Using Config Server on the Client Side

Prepare the Configuration Service

Update the config-service application.yml.

First set the default port:

config-service/src/main/resources/application.yml
port: ${PORT:8888}

Then revert the uri to the standard GitHub location:

config-service/src/main/resources/application.yml
spring:
  cloud:
    config:
      server:
        git:
          uri: ${conf:https://github.com/Accordance/microservice-dojo-configuration}

And launch the config server.

Prepare MySvc

Delete the mysvc/src/main/resources/application.yml file (it has been moved to the Config Server).
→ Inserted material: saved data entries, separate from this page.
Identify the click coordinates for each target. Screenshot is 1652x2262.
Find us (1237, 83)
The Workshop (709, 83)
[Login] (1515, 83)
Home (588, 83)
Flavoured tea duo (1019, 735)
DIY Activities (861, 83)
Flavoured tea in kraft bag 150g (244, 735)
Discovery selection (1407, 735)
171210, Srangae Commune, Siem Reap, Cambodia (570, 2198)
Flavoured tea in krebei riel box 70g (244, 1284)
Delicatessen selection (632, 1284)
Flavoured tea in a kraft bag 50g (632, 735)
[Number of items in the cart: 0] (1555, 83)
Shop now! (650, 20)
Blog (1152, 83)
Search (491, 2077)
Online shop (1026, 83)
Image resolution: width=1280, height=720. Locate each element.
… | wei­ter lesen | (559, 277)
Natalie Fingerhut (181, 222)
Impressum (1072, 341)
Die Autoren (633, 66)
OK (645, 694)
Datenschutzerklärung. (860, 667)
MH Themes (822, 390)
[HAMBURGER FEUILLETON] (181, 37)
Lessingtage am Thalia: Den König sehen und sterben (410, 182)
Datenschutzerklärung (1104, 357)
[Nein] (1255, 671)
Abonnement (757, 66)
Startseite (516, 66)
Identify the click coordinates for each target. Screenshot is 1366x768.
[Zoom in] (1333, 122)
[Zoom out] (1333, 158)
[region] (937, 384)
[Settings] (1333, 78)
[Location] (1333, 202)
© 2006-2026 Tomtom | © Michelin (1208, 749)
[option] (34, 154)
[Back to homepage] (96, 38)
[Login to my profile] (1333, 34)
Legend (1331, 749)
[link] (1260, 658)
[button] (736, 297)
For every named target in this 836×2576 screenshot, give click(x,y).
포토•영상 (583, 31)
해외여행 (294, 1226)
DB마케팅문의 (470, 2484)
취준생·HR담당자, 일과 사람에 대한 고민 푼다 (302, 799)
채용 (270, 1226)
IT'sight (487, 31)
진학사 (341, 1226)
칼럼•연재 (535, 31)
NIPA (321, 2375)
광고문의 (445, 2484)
Create a mysvc/src/main/resources/bootstrap.yml file, where you specify a service ID as well as the location of the config server URI:

mysvc/src/main/resources/bootstrap.yml
spring:
  application:
    name: my-service
  cloud:
    config:
      uri: http://localhost:8888

Build and start the service:

$ gradlew build
$ java -jar build\libs\mysvc-0.0.1.jar

If everything was done properly, when we hit the REST endpoint, you’re going to see the following:

$ curl http://localhost:8100
Hello, World!

Running Config Server in Docker

Follow the instructions for building docker image for Config Server:

$ gradlew clean prepDocker
$ docker build -t msvcdojo/config-service:0.0.1 build/docker

Launch Config Server as docker container and see if you get MySvc configuraiton:

$ docker run -d --name=config-service -p 8888:8888 msvcdojo/config-service:0.0.1
$ curl http://dockerhost:8888/my-service.yml

Remember that on Windows, the mysvc/src/main/resources/bootstrap.yml file has to be updated, so the URI now points to http://dockerhost:8888.

Optional: Push Config Server image to your Docker Registry and now you can always get it with the docker run command.